The concert will also feature two short dance films, which were created as collaborations between Terschuur and Da Xu, an artist and filmmaker, and Heather Coker, a second-year graduate student with an emphasis in choreography at UCLA.
Xu said that he was drawn to this project because of the very personal nature of the project and the density of emotion that seemed to pervade it. According to Xu, his film seeks to explore the feeling of being in a claustrophobic space that may provide you with boundaries but that may also end up imprisoning you.
“Liz’s voice (as a dancer) is so strong and so different, and the whole performance is really a reflection of that voice in many different ways,” Xu said. “I think the creative process of this performance has really helped Liz work through a lot of her personal problems.”
When Terschuur first came to UCLA, she said that the professor of dance and composition, Victoria Marks, had a major impact on her growth as a dancer. Marks’ work within dance film was especially influential in regard to tonight’s concert, which Terschuur said is also an exploration of the relationship between dance and film.
“Liz really celebrates imbalance and off-center and illogic in very interesting ways,” Marks said. “Her work is exciting because it is not just about the artists on stage ““ it also asks us as an audience to look at ourselves differently.”

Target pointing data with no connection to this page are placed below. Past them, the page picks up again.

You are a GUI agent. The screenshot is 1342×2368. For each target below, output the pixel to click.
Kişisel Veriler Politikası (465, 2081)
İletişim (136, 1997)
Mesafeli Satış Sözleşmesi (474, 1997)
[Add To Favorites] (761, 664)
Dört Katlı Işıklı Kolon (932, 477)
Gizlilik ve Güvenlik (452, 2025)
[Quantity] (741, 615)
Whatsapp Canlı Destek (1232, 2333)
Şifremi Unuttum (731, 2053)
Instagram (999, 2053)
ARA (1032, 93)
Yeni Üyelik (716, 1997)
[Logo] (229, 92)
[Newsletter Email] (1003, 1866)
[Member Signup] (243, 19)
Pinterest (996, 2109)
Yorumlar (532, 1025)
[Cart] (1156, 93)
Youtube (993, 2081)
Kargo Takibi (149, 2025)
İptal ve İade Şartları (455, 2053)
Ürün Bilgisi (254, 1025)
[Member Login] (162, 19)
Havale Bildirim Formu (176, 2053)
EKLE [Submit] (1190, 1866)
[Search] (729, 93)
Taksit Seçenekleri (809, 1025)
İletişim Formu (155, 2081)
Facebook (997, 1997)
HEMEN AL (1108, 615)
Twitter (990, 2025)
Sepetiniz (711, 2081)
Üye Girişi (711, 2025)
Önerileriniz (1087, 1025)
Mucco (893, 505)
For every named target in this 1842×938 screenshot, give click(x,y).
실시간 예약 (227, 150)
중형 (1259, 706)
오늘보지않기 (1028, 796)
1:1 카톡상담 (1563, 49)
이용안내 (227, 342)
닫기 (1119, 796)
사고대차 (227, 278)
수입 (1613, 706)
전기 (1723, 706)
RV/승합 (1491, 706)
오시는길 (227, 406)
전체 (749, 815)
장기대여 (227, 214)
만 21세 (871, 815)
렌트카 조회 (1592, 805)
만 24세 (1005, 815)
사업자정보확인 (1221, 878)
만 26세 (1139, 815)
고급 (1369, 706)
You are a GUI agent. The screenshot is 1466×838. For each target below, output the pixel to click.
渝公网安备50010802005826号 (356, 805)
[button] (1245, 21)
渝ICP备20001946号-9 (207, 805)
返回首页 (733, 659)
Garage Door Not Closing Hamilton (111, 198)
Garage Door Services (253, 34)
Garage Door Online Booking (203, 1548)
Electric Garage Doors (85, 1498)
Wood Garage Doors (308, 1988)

According to Terschuur, as people enter the theater tonight, ambient park sounds will play as a way of preparing audience members to step into another world entirely. She said it was especially important to her that tonight’s concert sprang from both an autobiographical as well as a collaborative foundation in order to be able to explore the idea of self-actualization.
“Liz is a very interesting new choreographer. She is both honest, bold and not afraid to go to darker places of the human soul,” Marks said. “I think the audience will go away with a real appreciation for Liz and her commitment to visual imagery.”